St. James won their spot in Jordan by virtue of their high finish January 31 at the sub-section competition in Maple River. St. James did a farcical, comedic, and truncated 30-minute version of Charlotte Brontë’s famed novel “Jane Eyre.”
This play is more funny, enjoyable, and stylized than Brontë’s novel, Sunde said. There are imaginary elements to it, where the audience is asked to suspend their disbelief. (Ryan Anderson)
Suno's Bertha Mason/Antoinette Cosway-inspired new collection is featured both in Vogue:
The show notes by Max Osterweis and Erin Beatty revealed a complex inspiration, reflecting on the madness in Charlotte Brontë's novel, Jane Eyre and the subsequent link to the "mad woman in the attic" in the Wide Sargasso Sea. (Suzy Menkes)
and Fashion Week Daily:
Care for a bit of madness?
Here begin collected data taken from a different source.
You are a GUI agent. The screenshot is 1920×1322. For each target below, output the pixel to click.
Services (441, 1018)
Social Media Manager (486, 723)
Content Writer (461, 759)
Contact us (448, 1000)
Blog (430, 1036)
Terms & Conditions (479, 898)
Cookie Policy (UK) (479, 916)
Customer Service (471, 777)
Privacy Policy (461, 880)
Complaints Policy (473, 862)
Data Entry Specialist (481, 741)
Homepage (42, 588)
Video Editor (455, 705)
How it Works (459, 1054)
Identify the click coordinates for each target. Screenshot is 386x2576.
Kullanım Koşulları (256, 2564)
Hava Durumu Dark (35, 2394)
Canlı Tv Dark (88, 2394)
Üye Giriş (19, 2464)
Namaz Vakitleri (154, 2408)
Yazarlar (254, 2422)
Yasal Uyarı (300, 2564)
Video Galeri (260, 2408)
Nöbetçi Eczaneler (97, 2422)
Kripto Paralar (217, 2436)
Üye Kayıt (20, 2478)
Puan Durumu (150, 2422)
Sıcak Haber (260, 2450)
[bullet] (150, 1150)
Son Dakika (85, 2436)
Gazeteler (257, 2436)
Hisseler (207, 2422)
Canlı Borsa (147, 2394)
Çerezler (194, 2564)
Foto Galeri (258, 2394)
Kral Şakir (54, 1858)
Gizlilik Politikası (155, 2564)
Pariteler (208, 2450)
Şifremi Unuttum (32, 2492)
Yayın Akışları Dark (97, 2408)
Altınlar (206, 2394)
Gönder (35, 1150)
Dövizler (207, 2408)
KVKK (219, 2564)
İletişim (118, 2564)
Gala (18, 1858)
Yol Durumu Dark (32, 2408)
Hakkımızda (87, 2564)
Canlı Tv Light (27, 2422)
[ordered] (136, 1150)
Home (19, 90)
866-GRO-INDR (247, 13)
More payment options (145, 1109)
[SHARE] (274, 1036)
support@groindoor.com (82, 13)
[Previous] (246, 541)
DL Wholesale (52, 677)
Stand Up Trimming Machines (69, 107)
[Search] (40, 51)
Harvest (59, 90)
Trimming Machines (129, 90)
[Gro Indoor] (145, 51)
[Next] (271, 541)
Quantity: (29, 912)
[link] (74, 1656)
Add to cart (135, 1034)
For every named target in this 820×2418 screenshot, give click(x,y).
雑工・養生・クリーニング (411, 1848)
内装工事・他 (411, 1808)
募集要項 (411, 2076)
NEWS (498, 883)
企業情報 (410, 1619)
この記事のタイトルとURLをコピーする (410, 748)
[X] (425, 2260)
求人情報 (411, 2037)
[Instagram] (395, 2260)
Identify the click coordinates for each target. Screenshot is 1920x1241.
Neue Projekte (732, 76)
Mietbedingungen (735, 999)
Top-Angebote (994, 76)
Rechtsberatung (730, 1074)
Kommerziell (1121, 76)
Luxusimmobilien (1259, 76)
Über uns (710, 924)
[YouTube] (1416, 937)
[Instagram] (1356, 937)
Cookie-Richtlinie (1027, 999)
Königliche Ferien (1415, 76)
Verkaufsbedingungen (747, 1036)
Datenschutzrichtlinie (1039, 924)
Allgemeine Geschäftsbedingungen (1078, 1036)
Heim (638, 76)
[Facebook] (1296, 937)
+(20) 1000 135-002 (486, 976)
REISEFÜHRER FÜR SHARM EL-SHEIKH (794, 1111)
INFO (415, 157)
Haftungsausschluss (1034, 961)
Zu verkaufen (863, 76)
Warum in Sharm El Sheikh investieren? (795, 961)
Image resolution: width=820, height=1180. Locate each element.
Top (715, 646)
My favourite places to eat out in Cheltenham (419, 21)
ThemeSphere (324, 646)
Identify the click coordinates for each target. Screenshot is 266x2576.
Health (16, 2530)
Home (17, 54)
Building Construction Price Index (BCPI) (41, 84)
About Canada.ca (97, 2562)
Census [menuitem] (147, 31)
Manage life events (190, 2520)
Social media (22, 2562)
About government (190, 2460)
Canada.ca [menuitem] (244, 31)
At Suno, designers Max Osterweis and Erin Beatty used Bertha Mason, the more than slightly insane Charlotte Brontë character, as their starting point. The message was conveyed through busy prints and a range of silhouettes, both of which the label has plenty of experience in executing deftly. (Daniel Chivu)
... and in the Washington Post via this tweet from Robin Givhan:
All hail Jamaica! #Suno inspiration - part of it, there's some Jane Eyre in there too
The News-Gazette talks about 'bibliomemoirs':
The spark for "How to be a Heroine" was a conversation between [Samantha] Ellis and her best friend, in which her friend argues that Ellis would be in a better place in her life if she had idolized Jane Eyre instead of Cathy Earnshaw, the main character in the tortured Gothic romance "Wuthering Heights." Ellis realizes her friend may be on to something and sets out to revisit her literary heroines and takes us along for a frank and very funny look at her life and the ways in which she was inspired by the characters she loved, for better or for worse. (...)
In the end, it all comes back around to Jane Eyre and Cathy Earnshaw, as well as a new inspiration in a heroine closer to her cultural heritage, Scheherazade, the storyteller in "A Thousand and One Nights." (Kasia Hopkins)
CinéChronicle talks about the Crimson Peak trailer:
Des premières images sombres, atmosphériques et vraiment prometteuses qui nous entraînent dans une romance gothique au cœur d’une maison hantée dans l’Angleterre du XIXe siècle de Jane Eyre et de Charlotte Brontë. (Philippe Descottes) (Translation)
The Frome Standard presents the LiveWire and Butterfly Psyche Brontë Season and The Warwick Courier the Blue Orange Theatre Jane Eyre tour;  Broadway World publishes photos from the You On The Moors Now performances in NY.

EDIT: And a reminder, tonight at 22.20 in ITV there is a chance to watch again Perspectives: The Brontë Sisters presented by Sheila Hancock.